Biceps & triceps

Other than the chest, the arms are probably the most trained body part. While the rest the body is covered up for most part of the year, depending on where you are, your arms are always on show! This is why guys will work them to death! It gives the appearance of ‘big and powerful’!

The good thing is that arm exercises are not the most difficult exercises to work out. This arm exercises guide will concentrate on two parts of the arms, biceps and triceps.

Barbell curls (Biceps)

This is one of the most common biceps exercises as well as one of the most effective. This classic biceps exercises is great for building mass inyour biceps.

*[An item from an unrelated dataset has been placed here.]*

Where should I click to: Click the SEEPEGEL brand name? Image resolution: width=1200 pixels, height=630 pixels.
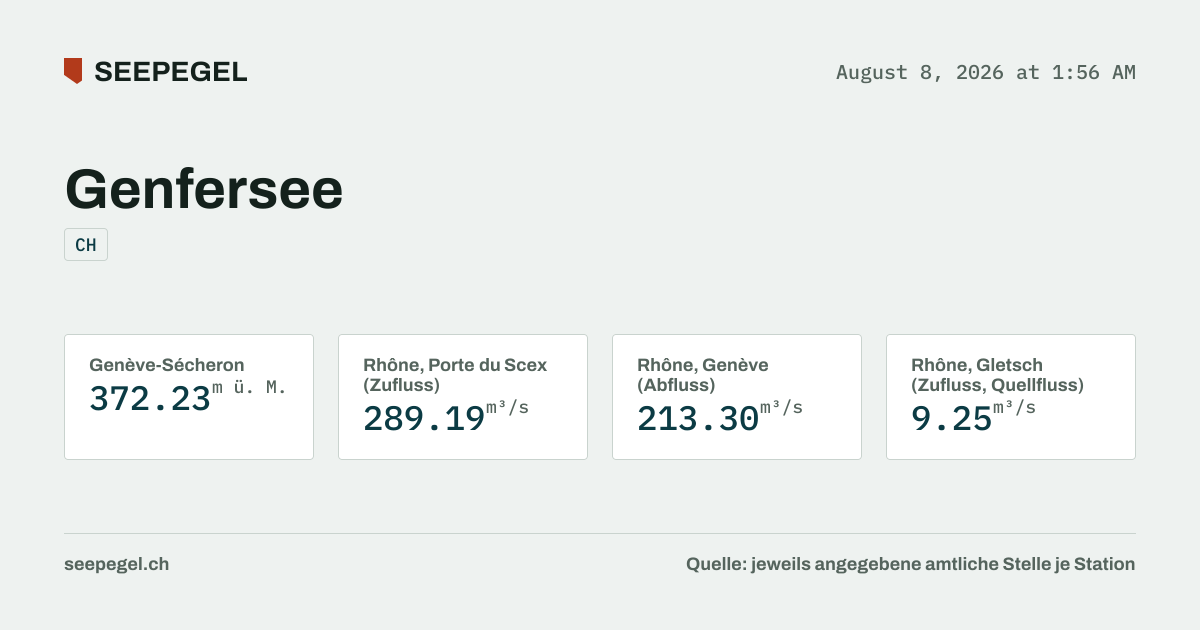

Arm Exercises: Barbell curls for the biceps

Directions: Using a cross bar, assume a shoulder width grip and stand with the bar resting against your sides. Keeping your upper arm and the rest of your body in a fixed position, curl the bar upwards until your knuckles almost touch your shoulders. Pause momentarily at the top, squeezing the biceps and then slowly lower the weights back to the starting position. Don’t just simply drop the weights back down.

Tricep extension (Triceps)

The concentration curl focuses on the biceps. Excises that focus on the biceps are important for building strong arms.

Arm Exercises: Tricep extension Extensions

Directions: Sit on a bench or exercise ball, make sure that you back is straight and that both feet is firmly planted on the floor. Hold dumbbells with both hands and raise it above your head, locking the elbows. Slowly lower the dumbbell behind you head, your elbows bent to no lower than 90 degrees. Repeat.